DIRECTION: Copy out word for word the lines below, from the line containing "Viewport: 812px width, 508px" through the end of the items, and nothing else.

PROVIDED DATA:

┏━━

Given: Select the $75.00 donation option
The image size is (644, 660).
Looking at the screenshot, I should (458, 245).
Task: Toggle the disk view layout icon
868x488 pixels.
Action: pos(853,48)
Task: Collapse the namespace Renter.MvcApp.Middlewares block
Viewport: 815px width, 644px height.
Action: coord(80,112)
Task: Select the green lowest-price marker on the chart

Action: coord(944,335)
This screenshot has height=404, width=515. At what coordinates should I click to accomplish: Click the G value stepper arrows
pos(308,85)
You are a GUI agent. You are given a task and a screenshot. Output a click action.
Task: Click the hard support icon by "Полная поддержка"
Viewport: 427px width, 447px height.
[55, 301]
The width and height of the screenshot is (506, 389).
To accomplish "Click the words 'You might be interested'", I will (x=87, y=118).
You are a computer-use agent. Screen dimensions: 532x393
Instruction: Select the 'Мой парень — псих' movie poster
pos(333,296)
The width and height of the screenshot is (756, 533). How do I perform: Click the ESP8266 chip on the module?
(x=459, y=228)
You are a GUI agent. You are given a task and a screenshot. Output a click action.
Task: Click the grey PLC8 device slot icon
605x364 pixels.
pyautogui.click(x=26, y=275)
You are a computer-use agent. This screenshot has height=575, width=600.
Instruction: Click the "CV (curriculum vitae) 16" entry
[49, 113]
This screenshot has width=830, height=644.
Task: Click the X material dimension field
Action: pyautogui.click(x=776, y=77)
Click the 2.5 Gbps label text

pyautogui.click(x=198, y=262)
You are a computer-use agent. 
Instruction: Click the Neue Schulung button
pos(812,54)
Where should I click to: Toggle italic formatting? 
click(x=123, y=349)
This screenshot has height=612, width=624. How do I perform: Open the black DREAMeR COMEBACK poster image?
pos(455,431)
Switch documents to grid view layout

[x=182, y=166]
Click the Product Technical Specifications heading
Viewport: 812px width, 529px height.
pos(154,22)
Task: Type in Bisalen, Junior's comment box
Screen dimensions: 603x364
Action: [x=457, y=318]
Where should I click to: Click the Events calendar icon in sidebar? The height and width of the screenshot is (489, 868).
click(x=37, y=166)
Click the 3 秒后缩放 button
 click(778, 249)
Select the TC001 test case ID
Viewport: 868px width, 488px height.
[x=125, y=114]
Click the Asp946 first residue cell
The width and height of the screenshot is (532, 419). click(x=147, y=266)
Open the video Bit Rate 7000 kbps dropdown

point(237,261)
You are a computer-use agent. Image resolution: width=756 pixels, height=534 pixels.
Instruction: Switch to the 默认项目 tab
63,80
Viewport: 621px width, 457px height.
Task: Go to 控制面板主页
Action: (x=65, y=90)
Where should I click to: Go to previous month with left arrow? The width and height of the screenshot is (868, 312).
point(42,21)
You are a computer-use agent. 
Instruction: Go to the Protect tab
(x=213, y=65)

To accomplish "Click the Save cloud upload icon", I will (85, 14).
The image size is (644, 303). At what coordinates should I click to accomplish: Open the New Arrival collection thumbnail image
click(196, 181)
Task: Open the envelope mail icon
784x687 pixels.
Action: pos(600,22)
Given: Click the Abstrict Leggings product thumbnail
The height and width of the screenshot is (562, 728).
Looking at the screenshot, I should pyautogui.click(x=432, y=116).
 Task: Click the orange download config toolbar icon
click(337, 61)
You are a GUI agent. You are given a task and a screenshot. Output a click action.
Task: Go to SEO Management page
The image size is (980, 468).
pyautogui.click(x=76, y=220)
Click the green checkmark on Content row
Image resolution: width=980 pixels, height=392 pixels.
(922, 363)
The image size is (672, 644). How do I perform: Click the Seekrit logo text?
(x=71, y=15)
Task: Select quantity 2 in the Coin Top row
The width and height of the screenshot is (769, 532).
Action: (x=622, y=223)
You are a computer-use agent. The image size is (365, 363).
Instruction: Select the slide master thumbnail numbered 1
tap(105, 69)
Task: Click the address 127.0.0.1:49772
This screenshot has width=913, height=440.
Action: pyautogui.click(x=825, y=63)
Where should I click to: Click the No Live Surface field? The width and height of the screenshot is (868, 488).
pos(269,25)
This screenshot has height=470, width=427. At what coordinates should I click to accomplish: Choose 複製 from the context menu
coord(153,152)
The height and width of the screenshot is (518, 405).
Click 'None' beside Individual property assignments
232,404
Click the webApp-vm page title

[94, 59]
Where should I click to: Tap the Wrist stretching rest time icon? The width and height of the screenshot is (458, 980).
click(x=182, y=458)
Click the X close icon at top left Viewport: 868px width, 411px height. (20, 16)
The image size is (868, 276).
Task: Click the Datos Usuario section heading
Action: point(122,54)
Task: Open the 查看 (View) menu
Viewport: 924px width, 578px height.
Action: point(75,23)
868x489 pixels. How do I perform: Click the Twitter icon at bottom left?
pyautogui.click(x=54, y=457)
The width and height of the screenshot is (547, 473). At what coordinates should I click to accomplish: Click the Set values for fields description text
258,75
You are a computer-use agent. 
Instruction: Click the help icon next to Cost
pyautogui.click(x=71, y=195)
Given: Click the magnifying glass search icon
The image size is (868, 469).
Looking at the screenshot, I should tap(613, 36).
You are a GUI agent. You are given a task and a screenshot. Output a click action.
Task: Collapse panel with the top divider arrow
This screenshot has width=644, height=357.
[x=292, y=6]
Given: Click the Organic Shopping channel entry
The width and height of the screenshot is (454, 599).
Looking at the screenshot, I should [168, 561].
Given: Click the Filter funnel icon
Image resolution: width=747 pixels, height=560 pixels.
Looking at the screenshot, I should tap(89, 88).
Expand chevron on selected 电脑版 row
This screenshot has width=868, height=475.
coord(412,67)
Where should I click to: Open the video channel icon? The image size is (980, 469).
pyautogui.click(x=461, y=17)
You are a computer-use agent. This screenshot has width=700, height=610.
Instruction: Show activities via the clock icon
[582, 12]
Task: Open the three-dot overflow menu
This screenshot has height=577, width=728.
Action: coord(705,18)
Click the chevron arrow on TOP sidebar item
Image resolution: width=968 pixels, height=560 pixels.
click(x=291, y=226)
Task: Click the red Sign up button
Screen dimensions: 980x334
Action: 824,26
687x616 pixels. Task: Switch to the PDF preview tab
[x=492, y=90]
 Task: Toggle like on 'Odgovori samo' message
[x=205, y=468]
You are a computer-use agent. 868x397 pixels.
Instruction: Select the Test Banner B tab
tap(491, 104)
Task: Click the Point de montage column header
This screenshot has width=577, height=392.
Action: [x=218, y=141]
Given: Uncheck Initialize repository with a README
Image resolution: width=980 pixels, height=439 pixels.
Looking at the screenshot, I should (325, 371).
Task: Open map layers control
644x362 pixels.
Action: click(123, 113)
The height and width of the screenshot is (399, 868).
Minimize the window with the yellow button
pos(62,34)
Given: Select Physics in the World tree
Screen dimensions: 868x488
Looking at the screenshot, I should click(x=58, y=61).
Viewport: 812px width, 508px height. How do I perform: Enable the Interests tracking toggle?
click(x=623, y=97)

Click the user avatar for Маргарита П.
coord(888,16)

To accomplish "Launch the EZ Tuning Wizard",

┗━━

WRITTEN ANSWER:
Viewport: 812px width, 508px height. How do I perform: Enable the Interests tracking toggle?
click(x=623, y=97)

Click the user avatar for Маргарита П.
coord(888,16)

To accomplish "Launch the EZ Tuning Wizard",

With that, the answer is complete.